→ **Exercise objective**
The result should be the lines from the one holding "Screen dimensions: 881x407" to the final line of the records below, repeated exactly and with no pictures.

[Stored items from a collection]
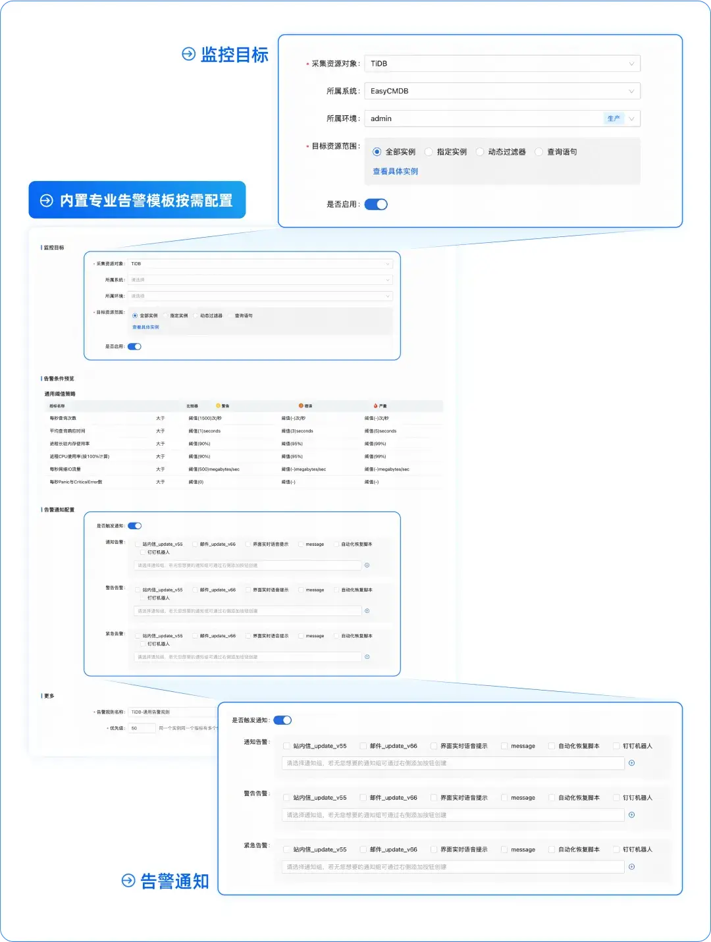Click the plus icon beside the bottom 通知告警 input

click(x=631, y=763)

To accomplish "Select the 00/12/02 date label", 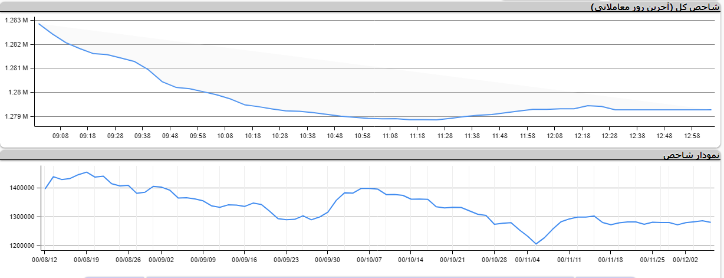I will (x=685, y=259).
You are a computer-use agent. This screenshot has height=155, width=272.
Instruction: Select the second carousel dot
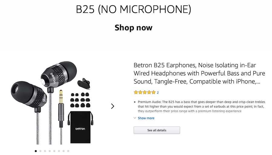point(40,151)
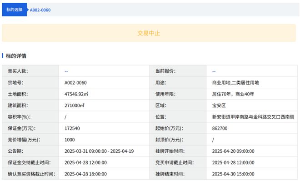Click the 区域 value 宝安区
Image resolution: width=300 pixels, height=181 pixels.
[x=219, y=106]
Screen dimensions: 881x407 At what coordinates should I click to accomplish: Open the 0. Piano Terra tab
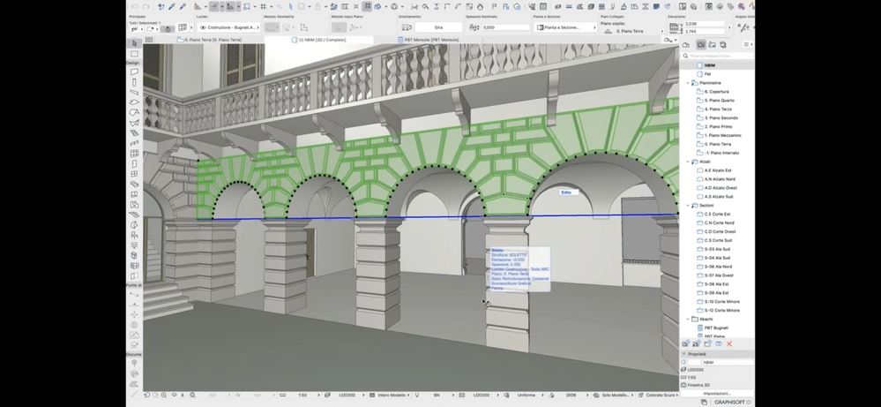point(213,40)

→ **Written response**
Screen dimensions: 881x407 At what coordinates should I click to accomplish: Open the 0. Piano Terra tab
point(213,40)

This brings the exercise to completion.